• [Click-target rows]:

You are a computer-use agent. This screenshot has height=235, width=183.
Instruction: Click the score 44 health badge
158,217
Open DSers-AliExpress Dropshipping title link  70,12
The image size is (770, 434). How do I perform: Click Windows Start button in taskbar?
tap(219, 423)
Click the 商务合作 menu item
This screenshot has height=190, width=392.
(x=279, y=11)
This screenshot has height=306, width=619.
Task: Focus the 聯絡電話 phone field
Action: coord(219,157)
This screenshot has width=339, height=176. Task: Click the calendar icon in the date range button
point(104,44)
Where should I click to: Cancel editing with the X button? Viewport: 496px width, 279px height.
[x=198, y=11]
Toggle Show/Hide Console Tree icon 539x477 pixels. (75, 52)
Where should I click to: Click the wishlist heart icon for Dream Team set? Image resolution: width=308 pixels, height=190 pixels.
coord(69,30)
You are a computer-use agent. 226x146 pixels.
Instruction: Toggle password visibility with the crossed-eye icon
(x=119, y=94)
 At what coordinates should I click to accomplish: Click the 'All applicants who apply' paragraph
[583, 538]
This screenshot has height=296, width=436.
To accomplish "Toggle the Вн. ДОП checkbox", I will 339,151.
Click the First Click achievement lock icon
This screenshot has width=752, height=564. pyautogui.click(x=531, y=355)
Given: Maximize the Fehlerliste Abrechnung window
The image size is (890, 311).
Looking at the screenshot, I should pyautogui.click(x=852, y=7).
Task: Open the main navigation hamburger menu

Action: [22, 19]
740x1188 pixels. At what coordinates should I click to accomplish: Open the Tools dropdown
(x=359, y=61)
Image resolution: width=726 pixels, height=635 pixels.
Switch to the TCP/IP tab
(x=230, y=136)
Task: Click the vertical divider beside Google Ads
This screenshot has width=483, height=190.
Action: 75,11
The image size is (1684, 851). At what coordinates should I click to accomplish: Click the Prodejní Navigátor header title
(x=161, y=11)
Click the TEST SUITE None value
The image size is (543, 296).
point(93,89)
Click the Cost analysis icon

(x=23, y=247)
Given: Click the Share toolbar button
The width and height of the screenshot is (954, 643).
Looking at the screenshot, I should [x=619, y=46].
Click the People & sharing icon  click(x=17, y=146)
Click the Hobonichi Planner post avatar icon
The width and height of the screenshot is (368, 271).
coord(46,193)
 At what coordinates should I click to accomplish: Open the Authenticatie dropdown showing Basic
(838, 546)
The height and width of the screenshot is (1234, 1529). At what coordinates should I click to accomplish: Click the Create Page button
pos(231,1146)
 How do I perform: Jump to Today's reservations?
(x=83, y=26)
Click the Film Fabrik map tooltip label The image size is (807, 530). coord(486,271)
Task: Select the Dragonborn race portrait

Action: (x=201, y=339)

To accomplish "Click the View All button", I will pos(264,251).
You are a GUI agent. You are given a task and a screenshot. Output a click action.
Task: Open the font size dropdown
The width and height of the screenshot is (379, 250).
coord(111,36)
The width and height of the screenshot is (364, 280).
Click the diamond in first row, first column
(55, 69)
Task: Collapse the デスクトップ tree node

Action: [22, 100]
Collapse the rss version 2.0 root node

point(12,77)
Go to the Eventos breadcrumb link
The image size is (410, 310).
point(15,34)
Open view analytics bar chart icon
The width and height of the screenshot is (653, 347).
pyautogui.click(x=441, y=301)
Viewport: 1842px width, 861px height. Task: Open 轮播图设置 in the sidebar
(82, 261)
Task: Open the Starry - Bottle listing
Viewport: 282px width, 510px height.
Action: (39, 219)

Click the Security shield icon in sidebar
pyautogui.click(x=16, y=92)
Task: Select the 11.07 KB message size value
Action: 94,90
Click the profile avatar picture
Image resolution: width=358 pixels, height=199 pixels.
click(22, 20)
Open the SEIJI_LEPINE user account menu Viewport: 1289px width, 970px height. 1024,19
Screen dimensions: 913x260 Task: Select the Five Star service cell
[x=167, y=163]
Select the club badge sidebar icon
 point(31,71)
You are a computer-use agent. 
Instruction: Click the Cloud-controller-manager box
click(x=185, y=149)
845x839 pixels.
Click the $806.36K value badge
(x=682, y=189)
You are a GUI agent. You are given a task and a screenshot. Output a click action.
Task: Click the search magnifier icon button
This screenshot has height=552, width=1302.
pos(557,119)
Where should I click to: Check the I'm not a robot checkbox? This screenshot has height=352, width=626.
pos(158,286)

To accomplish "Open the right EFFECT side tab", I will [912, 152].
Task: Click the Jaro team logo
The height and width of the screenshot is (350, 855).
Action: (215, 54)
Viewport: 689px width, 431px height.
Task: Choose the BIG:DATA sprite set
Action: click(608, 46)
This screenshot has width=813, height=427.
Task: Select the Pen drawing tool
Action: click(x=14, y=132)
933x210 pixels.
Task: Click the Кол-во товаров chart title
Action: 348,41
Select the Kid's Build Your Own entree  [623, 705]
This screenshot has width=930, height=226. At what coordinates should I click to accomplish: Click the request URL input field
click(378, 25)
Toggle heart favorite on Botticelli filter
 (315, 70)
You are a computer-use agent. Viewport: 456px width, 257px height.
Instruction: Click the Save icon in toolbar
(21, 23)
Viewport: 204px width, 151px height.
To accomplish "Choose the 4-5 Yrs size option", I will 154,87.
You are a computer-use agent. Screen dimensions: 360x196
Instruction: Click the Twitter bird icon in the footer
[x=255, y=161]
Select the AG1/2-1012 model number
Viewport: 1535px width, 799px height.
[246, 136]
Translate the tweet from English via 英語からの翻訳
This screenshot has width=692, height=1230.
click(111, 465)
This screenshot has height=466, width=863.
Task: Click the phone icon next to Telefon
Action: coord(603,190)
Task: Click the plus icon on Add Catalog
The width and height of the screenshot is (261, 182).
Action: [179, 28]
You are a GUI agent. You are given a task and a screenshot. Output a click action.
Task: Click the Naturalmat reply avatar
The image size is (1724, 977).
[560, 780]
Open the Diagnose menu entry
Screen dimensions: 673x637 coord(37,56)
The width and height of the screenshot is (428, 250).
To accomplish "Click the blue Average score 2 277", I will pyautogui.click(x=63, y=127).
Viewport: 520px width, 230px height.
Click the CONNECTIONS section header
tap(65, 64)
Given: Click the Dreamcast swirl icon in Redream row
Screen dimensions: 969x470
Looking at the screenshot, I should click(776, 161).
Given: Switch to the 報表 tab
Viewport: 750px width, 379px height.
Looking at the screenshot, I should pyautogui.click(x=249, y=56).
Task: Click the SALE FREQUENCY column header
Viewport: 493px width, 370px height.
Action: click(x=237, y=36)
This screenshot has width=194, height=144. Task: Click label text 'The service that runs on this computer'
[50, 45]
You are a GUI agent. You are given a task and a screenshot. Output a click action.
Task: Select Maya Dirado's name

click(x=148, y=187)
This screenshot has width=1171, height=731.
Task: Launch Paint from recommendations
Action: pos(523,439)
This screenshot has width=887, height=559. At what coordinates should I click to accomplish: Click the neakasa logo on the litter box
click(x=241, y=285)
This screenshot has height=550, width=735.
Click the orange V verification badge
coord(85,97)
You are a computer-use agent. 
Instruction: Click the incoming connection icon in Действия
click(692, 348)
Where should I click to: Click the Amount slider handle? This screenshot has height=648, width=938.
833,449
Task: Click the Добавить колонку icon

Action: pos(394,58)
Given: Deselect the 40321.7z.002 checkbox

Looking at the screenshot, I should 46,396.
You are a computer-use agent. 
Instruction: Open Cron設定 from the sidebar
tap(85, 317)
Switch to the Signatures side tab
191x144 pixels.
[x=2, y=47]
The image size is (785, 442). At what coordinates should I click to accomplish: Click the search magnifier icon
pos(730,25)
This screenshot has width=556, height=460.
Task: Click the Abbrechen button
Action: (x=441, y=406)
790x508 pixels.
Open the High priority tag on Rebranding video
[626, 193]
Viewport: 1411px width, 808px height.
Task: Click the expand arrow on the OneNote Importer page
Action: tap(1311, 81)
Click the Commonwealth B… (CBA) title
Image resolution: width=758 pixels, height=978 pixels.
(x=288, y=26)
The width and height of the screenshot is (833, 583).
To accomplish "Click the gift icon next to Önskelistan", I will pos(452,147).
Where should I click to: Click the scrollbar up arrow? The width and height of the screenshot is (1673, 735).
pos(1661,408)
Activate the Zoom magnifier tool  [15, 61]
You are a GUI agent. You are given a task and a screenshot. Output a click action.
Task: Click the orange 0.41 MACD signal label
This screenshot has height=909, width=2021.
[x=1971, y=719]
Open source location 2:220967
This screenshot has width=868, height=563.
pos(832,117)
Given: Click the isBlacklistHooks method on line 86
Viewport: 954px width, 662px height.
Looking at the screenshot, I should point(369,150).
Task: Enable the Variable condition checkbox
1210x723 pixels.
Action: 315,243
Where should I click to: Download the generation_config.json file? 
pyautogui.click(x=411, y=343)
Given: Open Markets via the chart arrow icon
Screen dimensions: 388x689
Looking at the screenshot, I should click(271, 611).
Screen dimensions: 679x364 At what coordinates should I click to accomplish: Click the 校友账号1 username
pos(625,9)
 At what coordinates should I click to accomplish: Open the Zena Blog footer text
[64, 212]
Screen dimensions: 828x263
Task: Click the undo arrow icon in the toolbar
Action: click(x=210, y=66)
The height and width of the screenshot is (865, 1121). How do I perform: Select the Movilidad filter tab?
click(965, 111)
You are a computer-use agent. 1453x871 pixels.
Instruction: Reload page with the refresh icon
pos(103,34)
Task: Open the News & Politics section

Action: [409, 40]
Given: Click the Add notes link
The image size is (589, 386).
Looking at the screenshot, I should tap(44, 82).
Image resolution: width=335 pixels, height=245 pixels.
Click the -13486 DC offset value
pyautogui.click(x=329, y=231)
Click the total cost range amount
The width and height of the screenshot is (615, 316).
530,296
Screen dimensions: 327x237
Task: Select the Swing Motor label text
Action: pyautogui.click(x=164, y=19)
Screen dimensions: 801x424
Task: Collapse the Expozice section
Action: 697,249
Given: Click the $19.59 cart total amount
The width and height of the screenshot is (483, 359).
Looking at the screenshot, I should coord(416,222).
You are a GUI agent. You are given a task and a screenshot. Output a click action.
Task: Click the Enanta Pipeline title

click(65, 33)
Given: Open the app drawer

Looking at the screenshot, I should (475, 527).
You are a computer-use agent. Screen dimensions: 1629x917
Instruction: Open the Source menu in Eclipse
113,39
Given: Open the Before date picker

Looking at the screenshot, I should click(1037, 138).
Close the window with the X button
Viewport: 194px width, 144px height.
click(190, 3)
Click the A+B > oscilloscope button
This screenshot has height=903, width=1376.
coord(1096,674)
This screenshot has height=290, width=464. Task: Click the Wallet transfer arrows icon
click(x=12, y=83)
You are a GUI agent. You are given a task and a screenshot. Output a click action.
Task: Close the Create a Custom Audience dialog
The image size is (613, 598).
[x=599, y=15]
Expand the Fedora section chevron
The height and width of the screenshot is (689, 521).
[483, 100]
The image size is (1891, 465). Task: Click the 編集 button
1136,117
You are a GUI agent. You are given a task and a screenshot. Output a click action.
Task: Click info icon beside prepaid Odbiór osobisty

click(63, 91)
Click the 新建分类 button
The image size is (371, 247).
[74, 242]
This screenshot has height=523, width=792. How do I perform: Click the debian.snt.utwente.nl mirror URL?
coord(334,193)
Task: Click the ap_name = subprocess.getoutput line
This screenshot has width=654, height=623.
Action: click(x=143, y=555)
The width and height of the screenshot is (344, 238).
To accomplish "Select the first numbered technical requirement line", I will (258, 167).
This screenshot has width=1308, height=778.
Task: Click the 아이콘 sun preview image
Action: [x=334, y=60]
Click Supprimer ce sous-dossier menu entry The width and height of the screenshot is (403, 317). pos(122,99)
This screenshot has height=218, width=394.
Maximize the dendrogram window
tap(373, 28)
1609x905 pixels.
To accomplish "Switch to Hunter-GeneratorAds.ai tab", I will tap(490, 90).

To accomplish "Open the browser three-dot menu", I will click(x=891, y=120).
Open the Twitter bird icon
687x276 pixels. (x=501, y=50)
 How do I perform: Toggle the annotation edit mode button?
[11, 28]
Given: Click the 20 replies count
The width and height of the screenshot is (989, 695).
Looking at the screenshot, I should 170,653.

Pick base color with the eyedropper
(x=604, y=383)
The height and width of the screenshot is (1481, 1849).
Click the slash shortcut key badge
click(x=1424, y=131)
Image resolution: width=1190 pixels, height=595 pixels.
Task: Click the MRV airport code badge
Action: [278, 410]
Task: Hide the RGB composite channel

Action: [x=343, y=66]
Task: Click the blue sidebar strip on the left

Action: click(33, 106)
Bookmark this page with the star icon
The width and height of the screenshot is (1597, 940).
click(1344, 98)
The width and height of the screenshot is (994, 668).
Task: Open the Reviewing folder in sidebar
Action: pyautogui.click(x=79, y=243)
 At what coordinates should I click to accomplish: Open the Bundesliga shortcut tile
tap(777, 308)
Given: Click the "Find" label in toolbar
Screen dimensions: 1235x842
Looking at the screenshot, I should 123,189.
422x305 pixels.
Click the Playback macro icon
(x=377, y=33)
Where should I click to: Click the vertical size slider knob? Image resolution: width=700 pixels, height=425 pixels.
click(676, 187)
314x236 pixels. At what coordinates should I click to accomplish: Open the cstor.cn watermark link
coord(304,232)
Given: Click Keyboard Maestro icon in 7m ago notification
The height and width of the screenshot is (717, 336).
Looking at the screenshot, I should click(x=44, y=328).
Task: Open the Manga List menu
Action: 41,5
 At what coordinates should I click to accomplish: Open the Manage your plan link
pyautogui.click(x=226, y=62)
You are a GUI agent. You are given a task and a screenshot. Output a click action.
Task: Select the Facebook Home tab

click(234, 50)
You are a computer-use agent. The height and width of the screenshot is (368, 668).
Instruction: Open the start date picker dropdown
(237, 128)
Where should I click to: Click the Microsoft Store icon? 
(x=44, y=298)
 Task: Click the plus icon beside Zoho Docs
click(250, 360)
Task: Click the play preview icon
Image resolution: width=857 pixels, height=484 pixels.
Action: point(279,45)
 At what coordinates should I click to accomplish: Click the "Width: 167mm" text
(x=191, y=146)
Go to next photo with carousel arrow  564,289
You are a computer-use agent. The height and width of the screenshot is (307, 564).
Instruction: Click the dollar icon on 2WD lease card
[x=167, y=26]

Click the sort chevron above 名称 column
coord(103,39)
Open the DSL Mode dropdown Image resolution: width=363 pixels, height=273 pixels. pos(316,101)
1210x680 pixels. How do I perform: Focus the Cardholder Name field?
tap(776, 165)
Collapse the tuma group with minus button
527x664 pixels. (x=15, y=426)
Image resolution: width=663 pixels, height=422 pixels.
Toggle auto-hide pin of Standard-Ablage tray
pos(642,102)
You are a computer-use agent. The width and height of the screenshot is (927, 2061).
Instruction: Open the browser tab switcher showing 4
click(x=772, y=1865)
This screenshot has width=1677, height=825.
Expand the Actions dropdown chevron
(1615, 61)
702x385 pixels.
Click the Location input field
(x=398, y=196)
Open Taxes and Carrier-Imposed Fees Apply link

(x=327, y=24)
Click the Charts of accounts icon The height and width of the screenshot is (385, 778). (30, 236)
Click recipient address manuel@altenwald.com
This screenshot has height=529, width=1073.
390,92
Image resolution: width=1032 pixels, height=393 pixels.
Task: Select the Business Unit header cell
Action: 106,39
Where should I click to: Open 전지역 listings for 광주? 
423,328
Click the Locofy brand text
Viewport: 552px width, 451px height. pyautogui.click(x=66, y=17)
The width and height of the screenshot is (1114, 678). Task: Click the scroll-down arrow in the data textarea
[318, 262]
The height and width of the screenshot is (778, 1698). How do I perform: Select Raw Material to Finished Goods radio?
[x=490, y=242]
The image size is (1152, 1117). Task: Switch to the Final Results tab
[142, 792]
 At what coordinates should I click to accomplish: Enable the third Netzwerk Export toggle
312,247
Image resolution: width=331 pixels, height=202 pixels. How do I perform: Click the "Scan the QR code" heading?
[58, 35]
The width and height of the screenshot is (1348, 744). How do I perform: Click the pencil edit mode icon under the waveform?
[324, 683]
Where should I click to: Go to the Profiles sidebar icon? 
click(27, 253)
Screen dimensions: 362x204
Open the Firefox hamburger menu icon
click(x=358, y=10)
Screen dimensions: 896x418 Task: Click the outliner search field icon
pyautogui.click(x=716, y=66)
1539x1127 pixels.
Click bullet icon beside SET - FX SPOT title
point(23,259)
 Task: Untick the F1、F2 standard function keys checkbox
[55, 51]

• [What is needed]: Please edit the stretch of rows from the one containing "Click the 商务合作 menu item" through the one containing "[x=198, y=11]", changing "menu item" to "menu entry" and leaving all else as it stands. Give back only those rows.

• [Result of the exercise]:
Click the 商务合作 menu entry
This screenshot has height=190, width=392.
(x=279, y=11)
This screenshot has height=306, width=619.
Task: Focus the 聯絡電話 phone field
Action: coord(219,157)
This screenshot has width=339, height=176. Task: Click the calendar icon in the date range button
point(104,44)
Where should I click to: Cancel editing with the X button? Viewport: 496px width, 279px height.
[x=198, y=11]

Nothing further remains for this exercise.